*** DATA SHOWN ***

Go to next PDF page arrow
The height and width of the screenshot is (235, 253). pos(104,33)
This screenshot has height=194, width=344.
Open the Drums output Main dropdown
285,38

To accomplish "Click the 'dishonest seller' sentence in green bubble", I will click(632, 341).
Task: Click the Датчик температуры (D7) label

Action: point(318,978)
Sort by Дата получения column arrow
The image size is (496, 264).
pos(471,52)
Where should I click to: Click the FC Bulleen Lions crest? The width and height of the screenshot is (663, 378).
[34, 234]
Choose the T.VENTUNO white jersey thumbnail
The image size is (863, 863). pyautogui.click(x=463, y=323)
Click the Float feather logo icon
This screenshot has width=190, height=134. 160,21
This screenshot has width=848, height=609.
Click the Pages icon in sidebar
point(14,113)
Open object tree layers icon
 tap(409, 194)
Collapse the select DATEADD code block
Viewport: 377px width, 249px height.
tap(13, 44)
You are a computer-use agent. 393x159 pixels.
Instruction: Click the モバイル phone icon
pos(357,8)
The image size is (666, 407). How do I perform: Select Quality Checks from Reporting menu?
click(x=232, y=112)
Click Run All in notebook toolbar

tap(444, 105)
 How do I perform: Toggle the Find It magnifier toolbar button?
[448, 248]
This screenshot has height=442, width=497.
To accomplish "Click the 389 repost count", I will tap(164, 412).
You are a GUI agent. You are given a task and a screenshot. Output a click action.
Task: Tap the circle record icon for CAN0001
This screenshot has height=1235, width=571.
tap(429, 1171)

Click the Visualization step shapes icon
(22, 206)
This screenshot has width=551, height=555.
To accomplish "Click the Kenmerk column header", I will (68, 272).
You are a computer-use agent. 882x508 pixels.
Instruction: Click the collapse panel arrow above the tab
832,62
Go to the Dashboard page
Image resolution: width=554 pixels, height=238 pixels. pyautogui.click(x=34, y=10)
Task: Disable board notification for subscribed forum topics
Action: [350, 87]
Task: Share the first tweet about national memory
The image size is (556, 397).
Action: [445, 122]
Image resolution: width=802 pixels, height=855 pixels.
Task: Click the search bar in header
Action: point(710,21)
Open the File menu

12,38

*** End of DATA SHOWN ***

WHAT TO PRODUCE: Return a copy of each line in the records above that has "agent" in it.

TASK RESPONSE:
You are a computer-use agent. 393x159 pixels.
You are a GUI agent. You are given a task and a screenshot. Output a click action.
You are a computer-use agent. 882x508 pixels.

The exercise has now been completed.